If the United States and the Soviet Union stand pat on their opening proposals for reducing intermediate-range nuclear weapons, there will be no real negotiations and no agreement. So, after consultation with its allies, the US should introduce a new proposal when the negotiations resume in Geneva on Sept. 30.
This new proposal should meet the interests of both sides - US and allied concerns over the Soviet buildup of SS-20 missiles and Backfire bombers, and Soviet concern over present and planned American weapons and British and French weapons.
The proposal which the US has tabled in Geneva, the ''zero option,'' meets Western concerns but not Soviet concerns. It is too one-sided to be negotiable. The Soviets would have to dismantle nearly 600 land-based missiles. The US would dismantle none (it has no land-based missiles of this range). Western sea-based missiles and aircraft would be left unconstrained. The Soviets call this unilateral disarmament.
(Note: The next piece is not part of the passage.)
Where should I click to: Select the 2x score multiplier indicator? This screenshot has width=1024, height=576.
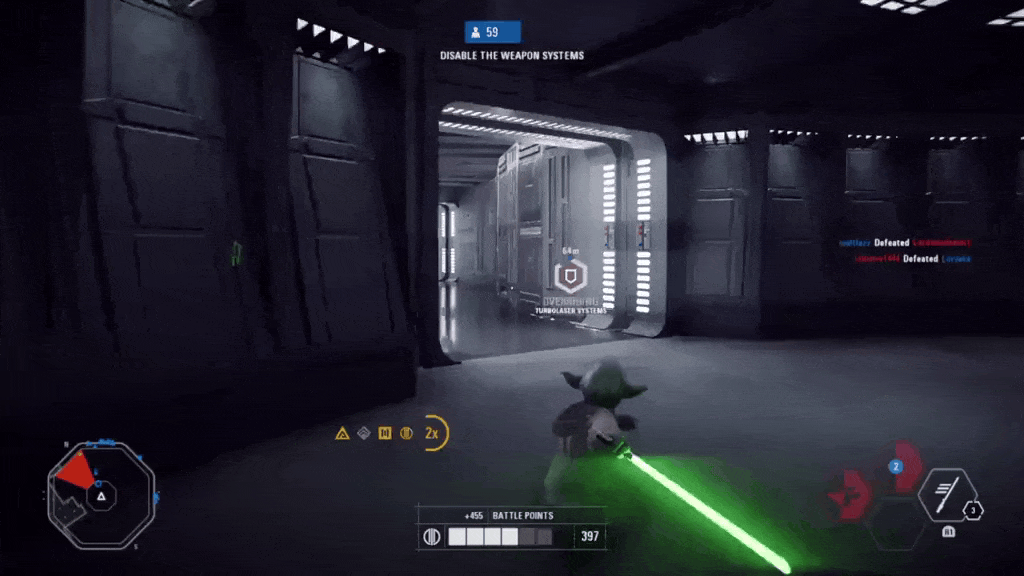433,433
The proposal which the Soviet Union has tabled is equally one-sided and nonnegotiable. It would require the dismantlement of almost the entire American force but would leave a substantial Soviet force.
Without a new approach, the US will risk yet another fissure in its strained relationship with its West European allies. The already strong opposition in Belgium, the Netherlands, and West Germany to the American deployment of the Pershing II and ground-launched cruise missiles, in accordance with the NATO two-track decision of December 1979, will grow. The US will have failed to reach an agreement with the Soviet Union to ban or limit these weapons. And the US will have failed to establish a sound political basis for deployment of its weapons in Western Europe. Both tracks of the NATO two-track decision will be dead.
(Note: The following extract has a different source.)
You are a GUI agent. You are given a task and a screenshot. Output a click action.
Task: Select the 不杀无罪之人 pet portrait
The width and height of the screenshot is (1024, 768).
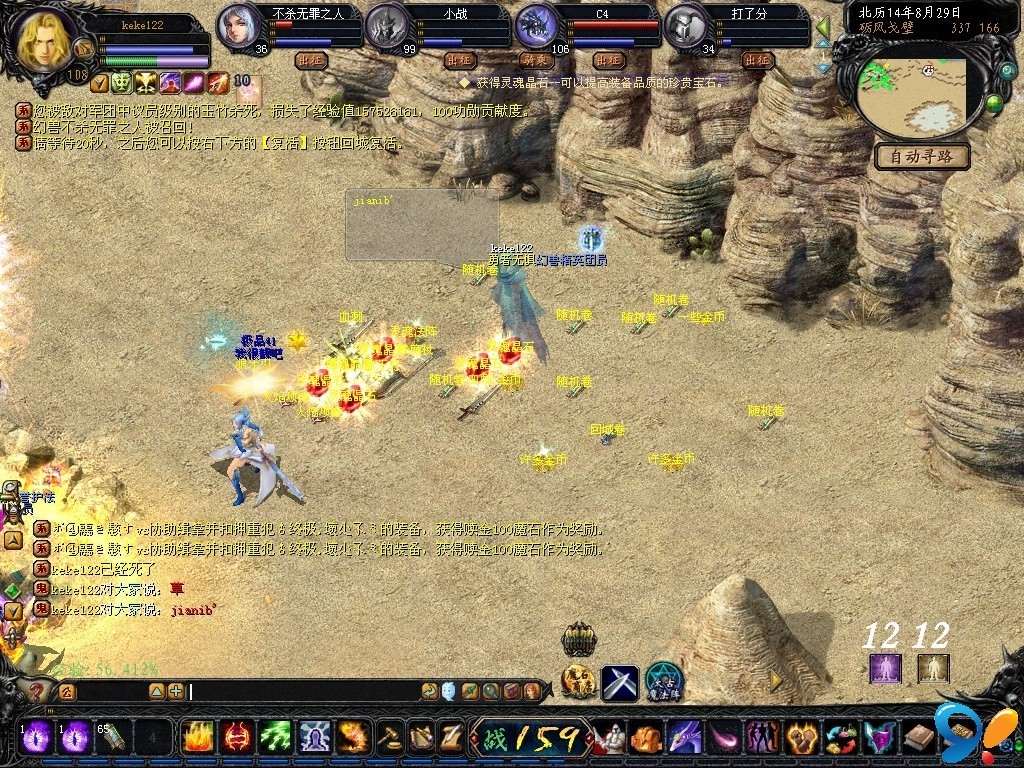pos(240,26)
Some in the Reagan administration who want to stand pat on the admittedly one-sided US proposal argue that the Soviets will not negotiate seriously until late 1983 or early 1984 when the Pershing II and the ground-launched cruise missiles are actually being deployed. This argument is specious.
At present, and until the new missiles are deployed, the American bargaining position is strong. The US negotiator can threaten to deploy or agree not to deploy these weapons. The negotiator has a usable bargaining card. Once the missiles are deployed, their bargaining value drops sharply not because the Soviets would not pay a price for their removal, but because the US would be unwilling to give them up. The MIRV experience would be repeated - a short-term gain while the US has monopoly of the weapons but a worsening of US security in the somewhat longer run when the Soviets acquire the weapons.
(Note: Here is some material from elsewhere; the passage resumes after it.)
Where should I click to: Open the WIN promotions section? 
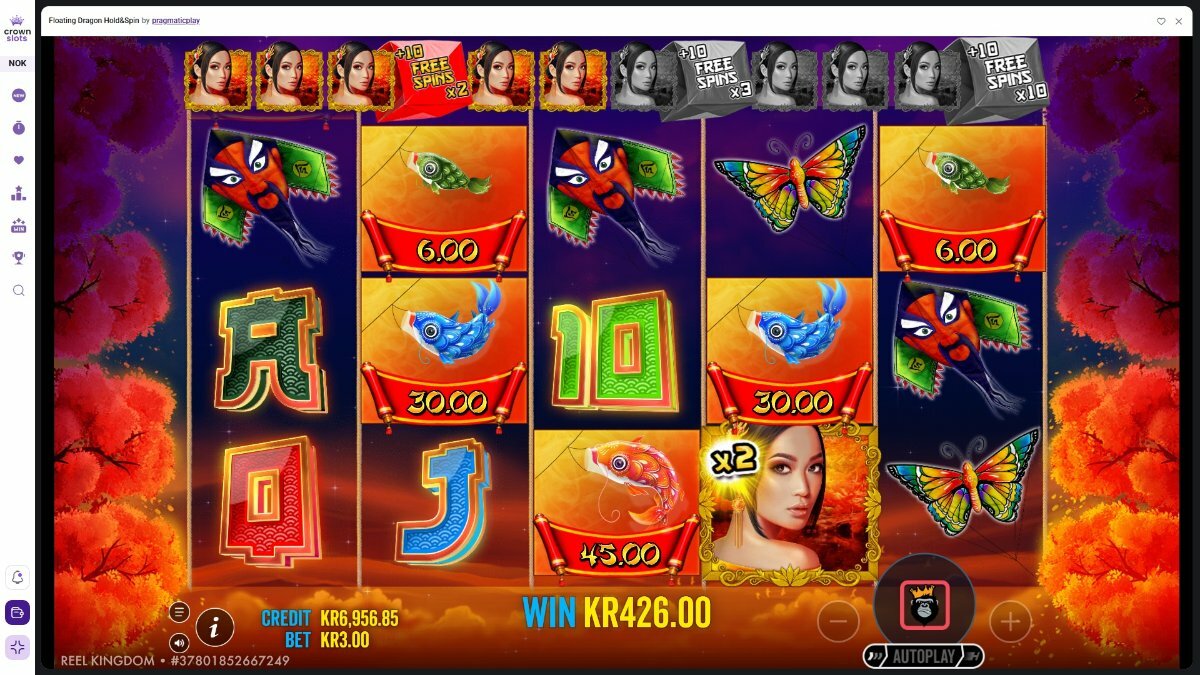(x=18, y=226)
The principal Western objective in these negotiations would be met if the Soviets agreed to make substantial reductions in their land-based missile force targeted on Western Europe. In return, the West, while not reducing any of its weapons, could offer to:
* Cancel the deployment of the Pershing II and ground-launched cruise missiles if the Soviets dismantle missiles carrying an equivalent number of warheads;
* Take account in the resulting balance of all missiles regardless of nationality (British and French, and American missiles assigned to the NATO commander) and whether launched from the land or sea;
* In an interim agreement freeze the most threatening aircraft - the F-111 and the Backfire bomber - and constrain other aircraft with a noncircumvention formula that sidesteps the potential problem of East-West data discrepancies on aircraft.
Britain and France are not parties to the Geneva negotiations and their forces should not be limited by a US-Soviet agreement. But they do share responsibility for the defense of Western Europe and for the deterrence of the Soviet Union and therefore their forces should be taken into account in calculating the balance.
The US should discuss this proposal with the United Kingdom and France and with other allies who are becoming anxious about the lack of progress in Geneva.
This proposal could break the deadlock in Geneva, result in significant Soviet reductions, take account of allied nuclear forces while imposing no limits on them, and reduce the risk of nuclear war in Europe.